- _PROBLEM TO SOLVE_
Repeat exactly, and only, the lines below starting at the line that contains "The image size is (684, 470)." and ending at the line that contains "You are a computer-use agent. 644x239 pixels.", inclusive of both.

- _RECORDS SHOWN_
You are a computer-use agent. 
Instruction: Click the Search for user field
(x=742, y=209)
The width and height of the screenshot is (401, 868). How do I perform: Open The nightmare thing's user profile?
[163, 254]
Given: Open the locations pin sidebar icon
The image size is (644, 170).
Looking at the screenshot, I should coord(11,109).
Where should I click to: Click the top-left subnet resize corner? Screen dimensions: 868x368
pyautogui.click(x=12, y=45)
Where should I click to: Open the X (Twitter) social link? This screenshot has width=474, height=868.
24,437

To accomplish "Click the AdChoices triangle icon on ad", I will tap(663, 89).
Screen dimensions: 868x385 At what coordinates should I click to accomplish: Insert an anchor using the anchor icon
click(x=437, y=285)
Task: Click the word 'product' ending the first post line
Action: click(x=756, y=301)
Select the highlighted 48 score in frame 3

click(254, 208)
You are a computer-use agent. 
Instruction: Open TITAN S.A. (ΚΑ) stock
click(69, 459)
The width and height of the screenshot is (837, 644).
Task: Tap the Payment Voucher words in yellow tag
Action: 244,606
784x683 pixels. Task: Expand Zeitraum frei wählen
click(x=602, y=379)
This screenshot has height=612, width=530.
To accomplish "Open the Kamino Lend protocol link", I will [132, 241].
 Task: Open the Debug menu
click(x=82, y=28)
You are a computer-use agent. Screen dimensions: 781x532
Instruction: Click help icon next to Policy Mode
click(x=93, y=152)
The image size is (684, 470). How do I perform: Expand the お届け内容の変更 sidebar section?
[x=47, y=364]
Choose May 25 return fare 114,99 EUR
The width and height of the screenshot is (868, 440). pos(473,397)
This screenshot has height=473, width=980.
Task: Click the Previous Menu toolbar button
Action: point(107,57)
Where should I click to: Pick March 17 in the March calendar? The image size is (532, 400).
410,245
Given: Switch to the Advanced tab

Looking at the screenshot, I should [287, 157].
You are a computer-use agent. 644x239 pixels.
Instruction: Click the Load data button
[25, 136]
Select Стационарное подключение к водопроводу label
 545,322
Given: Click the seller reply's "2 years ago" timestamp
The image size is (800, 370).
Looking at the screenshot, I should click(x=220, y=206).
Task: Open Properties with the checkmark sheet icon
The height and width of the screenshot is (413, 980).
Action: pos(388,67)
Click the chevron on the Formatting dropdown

- _RESULT_
The image size is (684, 470). How do I perform: Expand the お届け内容の変更 sidebar section?
[x=47, y=364]
Choose May 25 return fare 114,99 EUR
The width and height of the screenshot is (868, 440). pos(473,397)
This screenshot has height=473, width=980.
Task: Click the Previous Menu toolbar button
Action: point(107,57)
Where should I click to: Pick March 17 in the March calendar? The image size is (532, 400).
410,245
Given: Switch to the Advanced tab

Looking at the screenshot, I should [287, 157].
You are a computer-use agent. 644x239 pixels.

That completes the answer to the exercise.